Former Gauteng health MEC Qedani Mahlangu's election to the Gauteng ANC PEC caused a public outcry.
Image: KEVIN SUTHERLAND

The election of disgraced politicians to ANC leadership structures has provoked public outrage and cast unwelcome light on the party's embrace of problematic public figures as it tries to shake off the state capture debacle.

The choice of former Gauteng health MEC Qedani Mahlangu, implicated in the Life Esidimeni scandal in which 144 people died, and former MEC Brian Hlongwa, implicated in a R1-billion fraud scandal, could cost the party as it heads towards next year's election with a corruption cloud hanging over it.

Unless his lawyers succeed in having his fraud case thrown out of court, former president Jacob Zuma, who insists on exercising his right to attend ANC national executive committee meetings as an ex officio member, could still be in court during the election, a potent symbol of the rot that has set in.

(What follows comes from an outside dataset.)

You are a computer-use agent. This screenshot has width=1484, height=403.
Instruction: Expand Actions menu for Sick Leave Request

Political analyst Somadoda Fikeni said the constitution of the ANC was not clear in proscribing members who have been found to have transgressed - so they have been tolerated over the years.

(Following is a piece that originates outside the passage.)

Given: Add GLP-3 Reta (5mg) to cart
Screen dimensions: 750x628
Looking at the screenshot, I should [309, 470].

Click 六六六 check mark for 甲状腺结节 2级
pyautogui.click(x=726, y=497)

Fikeni said it was up to the ANC's integrity committee or deployment committee to dissuade such members from either standing for election to the NEC or provincial executive committees, or making themselves available for senior positions, but that was unlikely to happen.

"Constituencies within political parties sometimes operate based on other factors such as political patronage rather than ethical and moral factors. That becomes evident when leaders face criminal charges; they get so much support, and the logic of those supporting them is usually that there is a giant conspiracy because of the ideological outlook of the person, or they say whites were forgiven, why not forgive this one?

"Others would even say there would be no free trials for this one. Either way, where you do have a patronage network and the big-man syndrome, people believe in their leaders irrespective of the issues that happened," Fikeni said.

Zuma, Mahlangu and Hlongwa are not alone in reminding voters that the party not only does not discourage rogues from contesting top positions, but that they are held in as high regard as those who have not been caught with their fingers in the till.

Despite having been convicted of fraud, members such as Tony Yengeni, Ruth Bhengu and Bathabile Dlamini sit on the party's NEC. ANC chief whip Jackson Mthembu was convicted of drunk driving.

ANC spokesman Pule Mabe, who was sanctioned by parliament for failing to declare his interest in a company doing business with rail agency Prasa, said there was nothing wrong with convicted people occupying influential positions, as the ANC believes in rehabilitation.

"When individuals rise out of their own shortcomings, regardless of what those could be, they must be given an opportunity to come back and be part of a fully fledged society."

Part of the ANC's problem is its insistence that members who have been charged in court can remain in good standing because they have not yet been convicted - a distinction that voters not schooled in the niceties of ANC politics may not fully appreciate.

The ANC in KwaZulu-Natal elected Mike Mabuyakhulu, who is out on R50,000 bail after he was arrested for alleged corruption, as deputy provincial chairman.

In the Free State, three party leaders accused of abusing public funds were elected to the PEC. One, Mathabo Leeto, is expected in court tomorrow for allegedly awarding a R15-million contract without due process. Her colleague was arrested two years ago for stealing nail polish and earrings from Woolworths. A third PEC member, Nozililo Mashiya, was accused of using a council credit card to buy R10,000 of liquor in 2010 while she was Nala municipality's speaker.

In the Eastern Cape, two PEC members, Zukiswa Ncitha and Sindiswa Gomba, face charges related to the Nelson Mandela funeral scandal, in which funds were looted.

Mabe defended the election of these people, saying they had not been found guilty by any court: "People are deemed innocent until and when proven otherwise."